How can you mobilize your data experts to solve your institution’s biggest problems without the need for torturous committee meetings? Organization and process are necessary, but hours-long discussions involving large committees to solve seemingly insubstantial problems are not an answer any institution should spend time on. Bring your data governance into focus around solving specific problems and building functional process frameworks for faster results.
Finding existing data experts from across departments, functions, and job titles and then gathering them into a virtual team may be the most important first step. These critical people already hold many of the answers to data problems that exist in your institution. They may have no authority to fix some things outside their own areas, but they often use informal networks to get things done. Find the existing data expert network at your institution and use it to begin your journey.
Defining roles and basic rules of engagement using traditional data governance roles (data steward, data manager, etc.) can help each player on the team know how they can leverage their experience to improve the data environment. This may involve giving up perceived power to gain team power, but it is critical to ensure that decisions are made by the right people at your institution. You will not need senior leadership to weigh in often, but you should involve them when decisions have an institution-wide impact.
As a wise colleague once taught me, “If you are not solving a real problem, you are irrelevant.” Using a real data problem to prove that data governance techniques are relevant is a powerful way to build momentum. If your data experts have defined roles, they will know what is in bounds and out of bounds, and where to escalate a problem when they can’t resolve it on their own. They can also leverage the data expert community to help them figure out the solution together and learn sustainable processes from the experience. Use real problems opportunistically to build capabilities, processes, and, most important of all, trust.
Early data governance efforts can be managed without commercial tools or with simple tools. When your efforts have gained enough steam, tools will make more sense, and sufficient momentum, requirements, funding, and staffing needed to make tools successful will be easier to find.
Complexity will kill an early data governance process. Large committee meetings, complex process requirements, and general roadblocks to problem-solving can doom a movement to fail. Stay as lean as possible for as long as possible while slowly increasing the specificity of the processes and data collection to suit the work.
Chief information officers manage systems and data, but institutional leaders and users control the data itself. IT leaders are often the facilitators of data governance conversations, mainly because of a lack of cross-institution conversation and coordination of data definitions, integration, and quality. To make the best data decisions, focus on the leaders of the areas that most closely control that data.
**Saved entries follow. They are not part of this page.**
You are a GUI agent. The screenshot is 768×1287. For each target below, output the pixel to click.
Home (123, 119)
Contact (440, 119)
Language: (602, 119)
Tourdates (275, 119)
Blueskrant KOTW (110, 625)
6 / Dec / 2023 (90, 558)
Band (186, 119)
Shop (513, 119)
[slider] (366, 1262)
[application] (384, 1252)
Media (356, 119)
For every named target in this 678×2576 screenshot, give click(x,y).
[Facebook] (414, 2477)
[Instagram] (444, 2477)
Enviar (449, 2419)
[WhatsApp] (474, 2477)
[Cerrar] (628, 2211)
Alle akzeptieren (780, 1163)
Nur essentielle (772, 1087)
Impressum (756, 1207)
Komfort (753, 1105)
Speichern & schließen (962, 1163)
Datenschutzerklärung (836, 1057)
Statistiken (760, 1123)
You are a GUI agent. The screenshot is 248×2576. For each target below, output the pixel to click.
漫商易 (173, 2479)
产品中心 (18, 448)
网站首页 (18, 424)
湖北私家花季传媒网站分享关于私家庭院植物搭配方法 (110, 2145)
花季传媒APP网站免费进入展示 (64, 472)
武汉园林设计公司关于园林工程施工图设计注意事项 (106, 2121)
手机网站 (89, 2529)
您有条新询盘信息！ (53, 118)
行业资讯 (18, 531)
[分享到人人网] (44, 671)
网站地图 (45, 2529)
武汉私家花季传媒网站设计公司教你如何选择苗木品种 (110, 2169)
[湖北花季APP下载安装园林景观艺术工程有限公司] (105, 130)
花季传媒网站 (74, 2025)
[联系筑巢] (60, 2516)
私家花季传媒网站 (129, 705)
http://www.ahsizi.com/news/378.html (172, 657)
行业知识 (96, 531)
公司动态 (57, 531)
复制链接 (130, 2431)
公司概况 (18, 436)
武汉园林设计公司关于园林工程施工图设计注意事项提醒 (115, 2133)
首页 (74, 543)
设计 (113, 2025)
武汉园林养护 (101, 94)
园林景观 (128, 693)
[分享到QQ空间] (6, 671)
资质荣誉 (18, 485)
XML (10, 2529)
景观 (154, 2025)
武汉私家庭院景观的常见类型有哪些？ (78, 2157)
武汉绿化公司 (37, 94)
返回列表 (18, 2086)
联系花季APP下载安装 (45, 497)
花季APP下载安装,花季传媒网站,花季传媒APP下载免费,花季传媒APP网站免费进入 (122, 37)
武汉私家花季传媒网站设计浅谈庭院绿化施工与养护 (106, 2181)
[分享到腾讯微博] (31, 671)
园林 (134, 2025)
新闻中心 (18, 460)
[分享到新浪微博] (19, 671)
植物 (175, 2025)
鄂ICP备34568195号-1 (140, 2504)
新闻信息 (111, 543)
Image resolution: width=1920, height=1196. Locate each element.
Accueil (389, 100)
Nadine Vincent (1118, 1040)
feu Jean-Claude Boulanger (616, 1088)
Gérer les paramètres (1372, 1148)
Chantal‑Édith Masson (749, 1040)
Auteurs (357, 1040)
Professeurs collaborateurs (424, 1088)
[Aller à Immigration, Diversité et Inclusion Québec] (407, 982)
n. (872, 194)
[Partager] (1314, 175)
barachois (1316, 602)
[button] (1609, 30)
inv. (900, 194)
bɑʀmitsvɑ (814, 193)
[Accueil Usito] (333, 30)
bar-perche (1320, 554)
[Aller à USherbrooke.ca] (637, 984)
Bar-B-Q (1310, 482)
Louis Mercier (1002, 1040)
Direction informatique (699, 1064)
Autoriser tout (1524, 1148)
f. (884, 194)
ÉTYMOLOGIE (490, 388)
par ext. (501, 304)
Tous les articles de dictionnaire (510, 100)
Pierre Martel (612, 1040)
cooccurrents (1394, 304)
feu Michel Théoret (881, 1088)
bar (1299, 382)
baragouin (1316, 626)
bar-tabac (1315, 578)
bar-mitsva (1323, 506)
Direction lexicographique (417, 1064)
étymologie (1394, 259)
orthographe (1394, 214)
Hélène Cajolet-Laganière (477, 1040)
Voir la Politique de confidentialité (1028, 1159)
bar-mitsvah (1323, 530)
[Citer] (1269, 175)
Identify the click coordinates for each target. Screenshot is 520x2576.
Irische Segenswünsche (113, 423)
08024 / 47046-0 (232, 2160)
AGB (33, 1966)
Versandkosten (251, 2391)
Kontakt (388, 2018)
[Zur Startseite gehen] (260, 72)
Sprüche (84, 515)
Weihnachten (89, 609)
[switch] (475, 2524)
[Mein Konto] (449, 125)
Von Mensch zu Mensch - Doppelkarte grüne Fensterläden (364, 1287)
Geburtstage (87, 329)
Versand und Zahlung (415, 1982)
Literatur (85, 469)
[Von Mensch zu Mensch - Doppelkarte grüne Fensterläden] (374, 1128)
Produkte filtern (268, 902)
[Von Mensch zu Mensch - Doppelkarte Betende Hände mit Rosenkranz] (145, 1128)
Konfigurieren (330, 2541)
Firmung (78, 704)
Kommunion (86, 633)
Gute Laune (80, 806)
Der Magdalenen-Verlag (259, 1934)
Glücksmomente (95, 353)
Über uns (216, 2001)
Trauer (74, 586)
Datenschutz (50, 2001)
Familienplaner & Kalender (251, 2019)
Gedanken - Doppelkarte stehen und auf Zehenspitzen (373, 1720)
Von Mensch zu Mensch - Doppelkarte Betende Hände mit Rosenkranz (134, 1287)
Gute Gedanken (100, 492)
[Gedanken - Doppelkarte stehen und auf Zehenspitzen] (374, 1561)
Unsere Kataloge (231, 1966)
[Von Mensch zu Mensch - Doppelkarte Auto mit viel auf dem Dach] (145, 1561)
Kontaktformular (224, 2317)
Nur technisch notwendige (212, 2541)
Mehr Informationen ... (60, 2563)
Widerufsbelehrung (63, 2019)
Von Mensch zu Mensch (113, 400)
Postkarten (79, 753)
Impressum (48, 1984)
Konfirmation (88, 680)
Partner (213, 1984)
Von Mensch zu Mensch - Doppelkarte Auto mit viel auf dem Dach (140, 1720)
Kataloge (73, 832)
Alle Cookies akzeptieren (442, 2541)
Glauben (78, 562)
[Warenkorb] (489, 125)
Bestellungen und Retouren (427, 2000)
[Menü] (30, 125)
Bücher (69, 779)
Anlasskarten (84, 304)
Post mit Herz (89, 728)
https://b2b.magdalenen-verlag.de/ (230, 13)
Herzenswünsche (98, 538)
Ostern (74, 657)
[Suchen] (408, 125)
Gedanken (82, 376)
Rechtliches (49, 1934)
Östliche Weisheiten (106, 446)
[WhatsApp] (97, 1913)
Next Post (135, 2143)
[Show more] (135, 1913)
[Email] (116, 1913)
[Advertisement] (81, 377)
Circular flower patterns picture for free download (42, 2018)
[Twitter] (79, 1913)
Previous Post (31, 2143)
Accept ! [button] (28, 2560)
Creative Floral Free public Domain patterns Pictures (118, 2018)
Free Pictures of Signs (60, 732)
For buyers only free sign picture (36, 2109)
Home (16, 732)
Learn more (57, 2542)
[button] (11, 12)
Many campus leaders are frustrated by their inability to get trusted data and analytics to help their students, faculty, and staff make decisions that will move their institution forward. Data governance is a critical practice for ensuring that data is accessible by the right people, is of high quality, and is consistently defined. Governance efforts can be started with small, focused efforts and later expand to enterprise efforts. Starting small and proving value can create momentum and results that can bring broad institutional benefits.